Freedom is, perhaps, the flip side of bitter, which is to say the complete absence of bitterness.
Best, Derick Harris


2

Aaron Greenspan (http://www.aarongreenspan.com)
April 25, 2008 at 1:54 AM DT

Derick,

I have actually moved away from "bitter." That's the point of the piece!

Aaron


3

Art Goetze
May 21, 2008 at 6:02 AM DT

Aaron,
Tonight I spent considering the entertaining wisdom contained in your writings. I apprecitate the contemplation that you have dedicated to each. While I may not completely agree with everything you postulate, I admire you for your apparent ability to incorporate and build upon the solid foundations that can be derived from the sometimes disappointing or bitter lessons of life. As I am a number of years your senior, it is interesting to reflect how you (and myself) have incorpoated these into your persona and personal style. Makes me consider over my own life and wonder how different each of us would be without the "bitter" moments and the scratches it imprints on our hard drives.

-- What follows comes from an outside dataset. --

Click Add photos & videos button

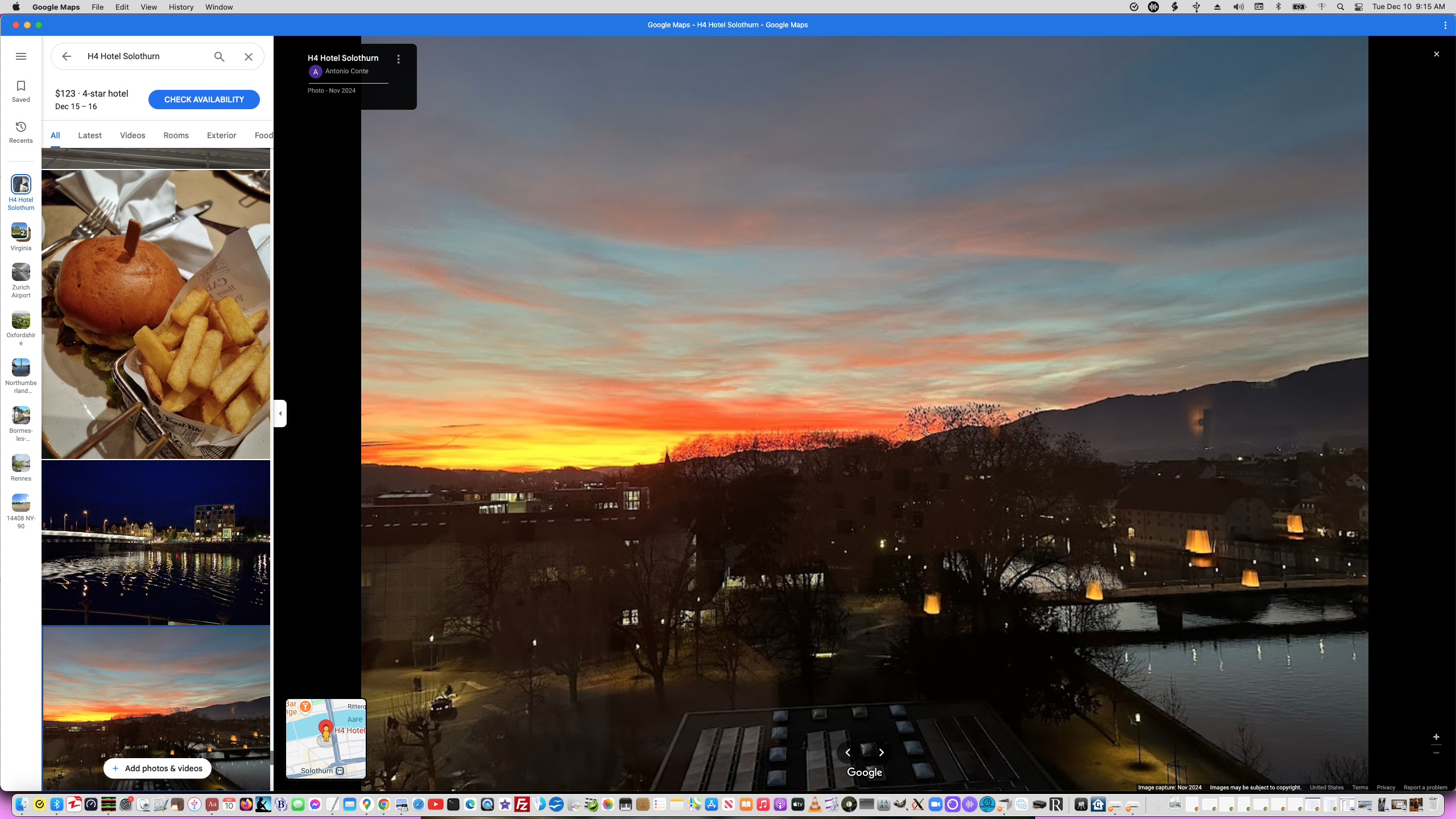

Some like you I suspect will accept, learn and write around them. While others become stuck like an old scratched vinyl record with the same pattern repeating over and over with ever increasing frustration and anger with the self-generated inevitability of it all.

Yes you can scarcely disprove the negative as it will tighten like a noose with each attempt.

Keep on writing.

Would you accept a call to your office at Think to discuss what I would humorously call a Web 2.5 concept. LOL, and No I cant define that any more realistically than you could Web 2.0.

Art


4

Angelaa Baskins
April 15, 2009 at 7:02 PM DT

I think this sucks. It was bitter alright. What was the meaning of the word bitter. It was not interesting it started of bitter.